Les dirigeants syndicaux ont fait pression pour obtenir des gains dans le contrat de la SAG-AFTRA avec les grandes universités, appelant à des protections plus strictes en matière d’IA et à la consolidation de régimes de retraite auparavant indépendants.
“Le but de cette négociation est d’examiner l’avenir des artistes, et je pense que le contrat fera cela”, a déclaré Duncan Crabtree-Ireland, négociateur en chef de la SAG-AFTRA, dans une interview mardi.
Après avoir conclu un accord la semaine dernière, la SAG-AFTRA a déclaré que son conseil d’administration national avait approuvé l’accord lundi.
Les membres du syndicat, qui comprend plus de 160 000 acteurs, journalistes de télévision, danseurs, DJ, artistes de scène, artistes voix off et autres professionnels du divertissement, commenceront à voter sur un nouveau contrat plus tard cette semaine.
“J’espère que les membres trouveront significatif la portée du contrat”, a déclaré le président de la SAG-AFTRA, Sean Astin.
L’un des plus grands avantages, a-t-il déclaré, a été la fusion des régimes de retraite de deux syndicats auparavant distincts – la Screen Actors Guild et la Fédération américaine des artistes de la télévision et de la radio – quatorze ans après leur accord de fusion.

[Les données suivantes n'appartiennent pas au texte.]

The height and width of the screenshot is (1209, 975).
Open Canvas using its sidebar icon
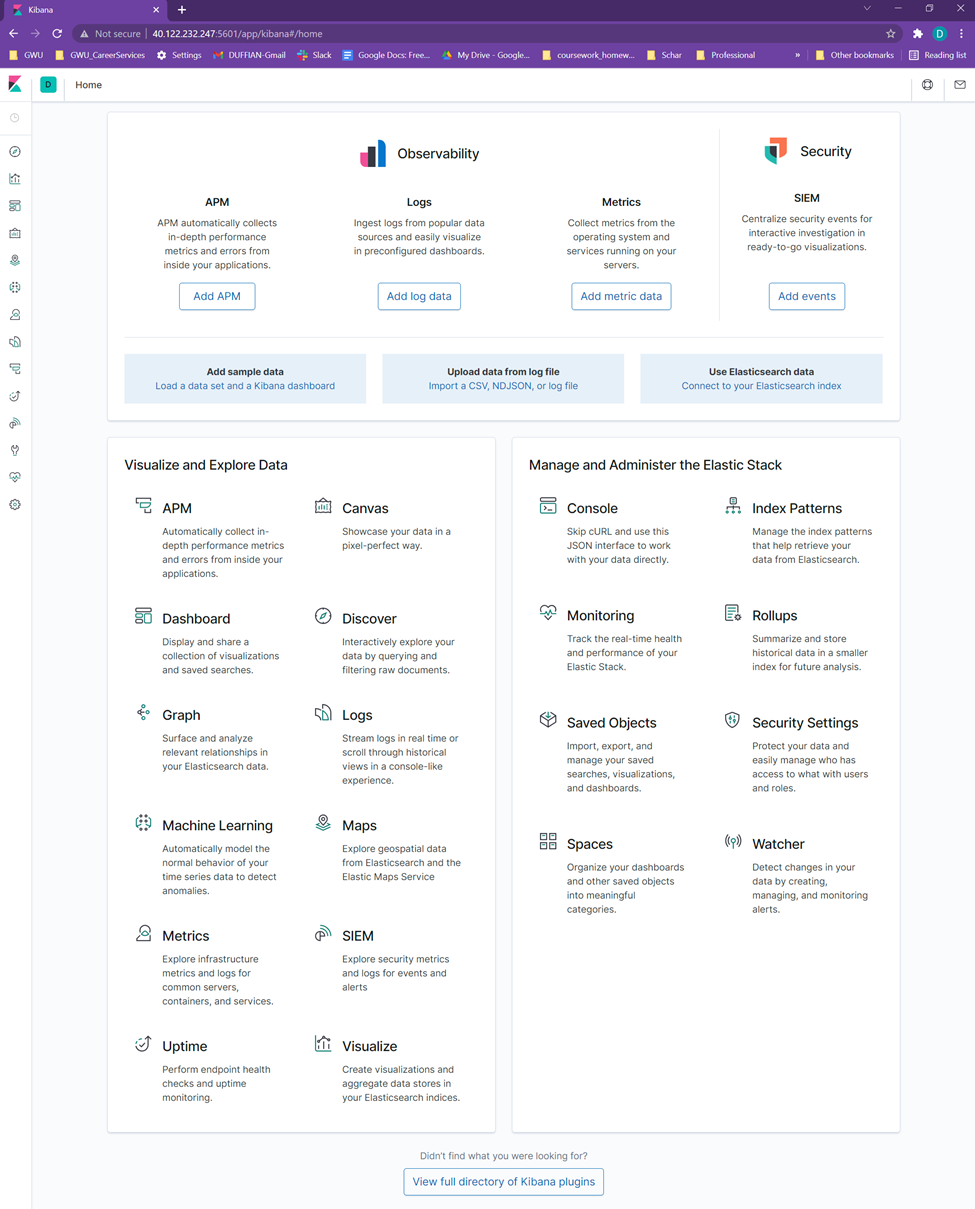[14, 233]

Leurs plans de santé ont été regroupés en 2017, mais les retraites sont restées distinctes jusqu’au cycle de négociation actuel. C’est un gros problème qui a retenu l’attention des participants, dont certains n’ont pas bénéficié de prestations parce que leurs cotisations étaient réparties entre les deux régimes. Les studios ont accepté d’augmenter leurs contributions au plan de fusion de 1%.
Les dirigeants syndicaux ont également souligné des protections plus strictes contre l’IA, notamment de nouvelles lignes directrices régissant la manière dont les studios peuvent utiliser l’intelligence artificielle et les meilleurs « acteurs humains » de leur catégorie.
Les critiques affirment que les développeurs ne devraient pas envisager d’utiliser l’IA dans un rôle humain à moins que l’acteur artificiel n’apporte une « valeur significative » au rôle. Le contrat fait la distinction entre une maquette numérique créée avec le consentement de l’artiste interprète et une image numérique de synthèse qui n’en est pas propriétaire.
“Les modèles numériques proviennent de personnes disposant de revenus et d’autres protections”, a déclaré Astin. “S’ils ne peuvent pas le faire, ils doivent nous acheter des utilisations tout à fait uniques de l’invention… La barre est très haute.”
Aux termes du nouveau contrat, les taux de salaire minimum augmenteront de 3 % par an. L’accord augmente également le soi-disant bonus pour les résidus que les artistes reçoivent sur les émissions en streaming. Les membres augmentent leur contribution au régime de santé de 1 %.
Le syndicat des acteurs a entamé des négociations avec l’Alliance des producteurs de cinéma et de télévision en février et a prolongé ces négociations en mars. Il y a eu une brève pause pour permettre aux universités de finaliser les négociations avec le syndicat des auteurs.
SAG-AFTRA rejoint WGA en tant que dernier syndicat hollywoodien à conclure un contrat de quatre ans avec les studios. La durée du contrat précédent était de trois ans.
La Guilde des réalisateurs américains est le dernier syndicat qui souhaite encore publier son propre accord. Les séances de consultation avec les universités ont débuté lundi. Le contrat expire le 30 juin.